WHAT TO PRODUCE:
How many lines in the records below contain the word "element"? Reply with the number alone.

(Saved data entries)

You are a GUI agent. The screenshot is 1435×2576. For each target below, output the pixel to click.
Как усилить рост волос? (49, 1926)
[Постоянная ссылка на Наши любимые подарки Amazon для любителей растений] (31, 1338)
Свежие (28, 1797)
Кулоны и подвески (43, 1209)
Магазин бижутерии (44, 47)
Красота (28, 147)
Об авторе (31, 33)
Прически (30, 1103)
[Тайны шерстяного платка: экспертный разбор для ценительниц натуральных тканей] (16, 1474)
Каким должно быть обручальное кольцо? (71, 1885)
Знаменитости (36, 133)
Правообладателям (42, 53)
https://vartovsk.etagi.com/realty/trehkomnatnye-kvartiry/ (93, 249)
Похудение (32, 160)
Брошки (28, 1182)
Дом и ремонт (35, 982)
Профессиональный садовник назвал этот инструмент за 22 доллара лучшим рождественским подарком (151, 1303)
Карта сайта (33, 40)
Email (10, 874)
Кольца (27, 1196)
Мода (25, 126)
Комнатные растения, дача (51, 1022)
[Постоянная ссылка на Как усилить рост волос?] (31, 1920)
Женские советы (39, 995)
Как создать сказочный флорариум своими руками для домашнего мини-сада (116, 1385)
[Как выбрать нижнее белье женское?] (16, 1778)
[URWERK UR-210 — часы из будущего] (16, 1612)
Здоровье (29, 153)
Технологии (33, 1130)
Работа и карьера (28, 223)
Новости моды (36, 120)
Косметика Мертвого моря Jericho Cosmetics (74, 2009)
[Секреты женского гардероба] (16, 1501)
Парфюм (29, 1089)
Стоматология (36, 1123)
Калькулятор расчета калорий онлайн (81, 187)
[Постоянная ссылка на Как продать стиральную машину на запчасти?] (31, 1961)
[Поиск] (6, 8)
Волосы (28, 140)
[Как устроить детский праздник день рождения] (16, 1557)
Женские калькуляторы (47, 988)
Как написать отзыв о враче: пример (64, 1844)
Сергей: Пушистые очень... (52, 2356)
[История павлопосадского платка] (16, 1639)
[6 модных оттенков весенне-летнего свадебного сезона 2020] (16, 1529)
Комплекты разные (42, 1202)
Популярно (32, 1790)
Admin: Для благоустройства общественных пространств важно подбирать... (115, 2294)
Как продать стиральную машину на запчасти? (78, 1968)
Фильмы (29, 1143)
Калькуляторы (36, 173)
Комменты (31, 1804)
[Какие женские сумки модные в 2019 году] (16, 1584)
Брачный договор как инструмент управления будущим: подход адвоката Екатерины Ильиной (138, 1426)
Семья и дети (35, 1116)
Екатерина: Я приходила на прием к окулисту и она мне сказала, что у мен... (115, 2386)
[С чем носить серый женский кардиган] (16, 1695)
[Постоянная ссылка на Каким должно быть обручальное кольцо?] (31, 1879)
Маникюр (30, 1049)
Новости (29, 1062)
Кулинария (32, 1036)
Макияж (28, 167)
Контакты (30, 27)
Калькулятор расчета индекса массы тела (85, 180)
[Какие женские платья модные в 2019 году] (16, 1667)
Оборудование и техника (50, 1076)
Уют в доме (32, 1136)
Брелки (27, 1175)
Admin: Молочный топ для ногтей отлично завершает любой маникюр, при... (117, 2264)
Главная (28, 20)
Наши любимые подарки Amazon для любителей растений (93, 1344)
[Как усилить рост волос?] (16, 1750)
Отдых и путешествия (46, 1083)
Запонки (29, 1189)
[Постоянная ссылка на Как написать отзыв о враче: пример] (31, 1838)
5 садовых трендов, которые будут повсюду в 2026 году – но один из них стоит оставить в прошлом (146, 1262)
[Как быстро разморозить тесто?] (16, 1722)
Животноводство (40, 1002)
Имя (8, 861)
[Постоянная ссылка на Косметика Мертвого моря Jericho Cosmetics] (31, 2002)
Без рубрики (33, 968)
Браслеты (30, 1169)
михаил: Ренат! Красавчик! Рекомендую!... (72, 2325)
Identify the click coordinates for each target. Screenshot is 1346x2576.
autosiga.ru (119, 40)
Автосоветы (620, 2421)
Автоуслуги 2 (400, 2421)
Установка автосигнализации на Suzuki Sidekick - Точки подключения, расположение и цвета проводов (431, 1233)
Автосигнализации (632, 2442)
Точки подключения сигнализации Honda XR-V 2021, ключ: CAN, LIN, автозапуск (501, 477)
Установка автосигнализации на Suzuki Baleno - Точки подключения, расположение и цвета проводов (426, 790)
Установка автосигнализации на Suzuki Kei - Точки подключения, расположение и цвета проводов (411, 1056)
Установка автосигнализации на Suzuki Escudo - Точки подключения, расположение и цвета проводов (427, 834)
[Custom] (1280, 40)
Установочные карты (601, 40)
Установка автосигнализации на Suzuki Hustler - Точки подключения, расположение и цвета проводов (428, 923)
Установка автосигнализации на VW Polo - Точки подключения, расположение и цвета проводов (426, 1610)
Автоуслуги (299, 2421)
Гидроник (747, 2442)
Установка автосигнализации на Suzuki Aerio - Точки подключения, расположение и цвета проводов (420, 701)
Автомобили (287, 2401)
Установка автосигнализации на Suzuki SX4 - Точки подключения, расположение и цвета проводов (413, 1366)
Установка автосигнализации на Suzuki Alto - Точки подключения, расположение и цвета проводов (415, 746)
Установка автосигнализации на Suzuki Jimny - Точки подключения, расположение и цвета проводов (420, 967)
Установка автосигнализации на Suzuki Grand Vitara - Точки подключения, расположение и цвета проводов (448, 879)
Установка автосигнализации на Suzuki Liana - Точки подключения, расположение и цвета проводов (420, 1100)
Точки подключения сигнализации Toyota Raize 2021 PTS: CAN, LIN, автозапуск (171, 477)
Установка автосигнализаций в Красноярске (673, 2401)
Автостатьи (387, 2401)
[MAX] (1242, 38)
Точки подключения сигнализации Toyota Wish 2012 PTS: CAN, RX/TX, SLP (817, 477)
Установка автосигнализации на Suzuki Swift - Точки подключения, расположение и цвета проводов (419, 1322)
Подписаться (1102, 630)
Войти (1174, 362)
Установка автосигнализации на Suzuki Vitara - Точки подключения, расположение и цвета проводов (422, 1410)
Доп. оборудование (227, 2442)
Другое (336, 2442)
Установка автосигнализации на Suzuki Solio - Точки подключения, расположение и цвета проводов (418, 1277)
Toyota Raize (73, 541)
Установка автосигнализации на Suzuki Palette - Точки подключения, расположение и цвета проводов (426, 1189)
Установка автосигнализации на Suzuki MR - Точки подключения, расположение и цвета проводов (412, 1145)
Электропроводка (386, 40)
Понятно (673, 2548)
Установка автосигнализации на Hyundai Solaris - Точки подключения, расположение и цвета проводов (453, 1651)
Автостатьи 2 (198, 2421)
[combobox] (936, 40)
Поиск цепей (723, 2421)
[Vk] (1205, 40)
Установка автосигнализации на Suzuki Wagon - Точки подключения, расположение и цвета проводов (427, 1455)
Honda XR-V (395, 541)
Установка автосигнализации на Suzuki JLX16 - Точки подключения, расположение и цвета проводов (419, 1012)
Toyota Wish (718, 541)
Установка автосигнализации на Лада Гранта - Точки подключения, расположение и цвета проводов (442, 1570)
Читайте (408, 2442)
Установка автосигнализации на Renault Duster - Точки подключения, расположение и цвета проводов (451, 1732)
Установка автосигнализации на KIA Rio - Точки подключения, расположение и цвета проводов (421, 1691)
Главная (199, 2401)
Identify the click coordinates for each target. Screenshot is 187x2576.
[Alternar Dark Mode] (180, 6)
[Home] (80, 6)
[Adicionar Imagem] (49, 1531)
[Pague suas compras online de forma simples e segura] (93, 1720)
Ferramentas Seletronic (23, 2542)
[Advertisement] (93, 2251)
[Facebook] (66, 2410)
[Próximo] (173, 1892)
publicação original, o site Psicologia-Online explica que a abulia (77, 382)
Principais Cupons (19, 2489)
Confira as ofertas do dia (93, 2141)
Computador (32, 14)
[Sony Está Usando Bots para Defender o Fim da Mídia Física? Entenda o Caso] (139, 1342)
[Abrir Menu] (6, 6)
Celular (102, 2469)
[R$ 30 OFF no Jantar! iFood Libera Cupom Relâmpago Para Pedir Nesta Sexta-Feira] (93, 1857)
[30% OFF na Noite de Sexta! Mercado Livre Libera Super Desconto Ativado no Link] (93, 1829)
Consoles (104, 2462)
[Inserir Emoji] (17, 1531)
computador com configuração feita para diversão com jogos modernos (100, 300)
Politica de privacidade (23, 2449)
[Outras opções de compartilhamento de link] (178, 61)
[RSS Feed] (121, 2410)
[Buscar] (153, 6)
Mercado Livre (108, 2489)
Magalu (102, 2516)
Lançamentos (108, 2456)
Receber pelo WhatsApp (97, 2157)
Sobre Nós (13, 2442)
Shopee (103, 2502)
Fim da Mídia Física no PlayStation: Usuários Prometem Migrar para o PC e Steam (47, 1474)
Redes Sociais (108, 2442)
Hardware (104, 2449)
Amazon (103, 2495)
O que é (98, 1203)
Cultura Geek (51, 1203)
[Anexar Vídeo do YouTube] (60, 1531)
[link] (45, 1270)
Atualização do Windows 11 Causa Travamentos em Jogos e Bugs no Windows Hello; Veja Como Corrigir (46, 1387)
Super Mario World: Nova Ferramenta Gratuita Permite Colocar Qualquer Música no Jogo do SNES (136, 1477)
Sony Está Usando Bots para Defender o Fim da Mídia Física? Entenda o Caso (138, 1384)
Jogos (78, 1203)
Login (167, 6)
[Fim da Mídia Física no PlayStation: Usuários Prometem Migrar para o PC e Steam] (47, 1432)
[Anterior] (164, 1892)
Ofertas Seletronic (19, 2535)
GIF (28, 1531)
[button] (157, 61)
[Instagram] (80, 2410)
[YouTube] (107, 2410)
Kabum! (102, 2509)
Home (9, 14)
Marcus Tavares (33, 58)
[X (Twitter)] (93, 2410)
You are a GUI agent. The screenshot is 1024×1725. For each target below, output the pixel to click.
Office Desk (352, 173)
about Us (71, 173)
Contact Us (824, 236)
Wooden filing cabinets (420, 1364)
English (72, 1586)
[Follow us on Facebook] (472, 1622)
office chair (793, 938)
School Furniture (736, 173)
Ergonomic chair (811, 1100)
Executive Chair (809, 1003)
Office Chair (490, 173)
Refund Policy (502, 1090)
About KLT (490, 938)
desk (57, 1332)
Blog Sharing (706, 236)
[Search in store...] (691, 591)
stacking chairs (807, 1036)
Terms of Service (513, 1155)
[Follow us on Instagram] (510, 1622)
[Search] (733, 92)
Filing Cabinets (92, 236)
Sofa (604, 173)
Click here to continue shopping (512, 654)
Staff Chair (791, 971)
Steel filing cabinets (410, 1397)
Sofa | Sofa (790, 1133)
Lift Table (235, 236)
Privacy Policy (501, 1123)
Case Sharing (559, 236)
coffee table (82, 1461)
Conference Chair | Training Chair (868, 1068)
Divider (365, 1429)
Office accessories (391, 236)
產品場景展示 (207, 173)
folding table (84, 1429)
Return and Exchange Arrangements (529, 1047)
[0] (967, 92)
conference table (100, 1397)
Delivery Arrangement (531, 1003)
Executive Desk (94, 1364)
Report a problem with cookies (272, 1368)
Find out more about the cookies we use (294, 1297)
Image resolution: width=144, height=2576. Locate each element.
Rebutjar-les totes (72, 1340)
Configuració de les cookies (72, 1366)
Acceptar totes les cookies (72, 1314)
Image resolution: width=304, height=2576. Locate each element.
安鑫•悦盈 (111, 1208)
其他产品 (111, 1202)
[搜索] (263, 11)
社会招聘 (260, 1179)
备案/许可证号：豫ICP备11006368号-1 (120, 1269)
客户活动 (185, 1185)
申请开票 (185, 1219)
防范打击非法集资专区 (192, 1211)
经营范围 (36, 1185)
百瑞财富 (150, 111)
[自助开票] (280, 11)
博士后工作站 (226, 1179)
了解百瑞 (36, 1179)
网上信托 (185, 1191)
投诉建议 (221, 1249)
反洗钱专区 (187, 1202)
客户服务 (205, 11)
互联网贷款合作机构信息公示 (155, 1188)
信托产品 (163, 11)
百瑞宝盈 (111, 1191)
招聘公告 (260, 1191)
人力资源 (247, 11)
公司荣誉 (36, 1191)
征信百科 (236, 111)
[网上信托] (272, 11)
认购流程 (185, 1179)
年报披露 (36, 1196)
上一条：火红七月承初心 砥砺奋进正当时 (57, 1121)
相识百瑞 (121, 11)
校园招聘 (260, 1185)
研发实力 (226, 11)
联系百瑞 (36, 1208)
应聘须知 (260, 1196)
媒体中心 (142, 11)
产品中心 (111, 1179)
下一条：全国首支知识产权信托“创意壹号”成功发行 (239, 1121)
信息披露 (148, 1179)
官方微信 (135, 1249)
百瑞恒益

REPLY TO THE TASK:
2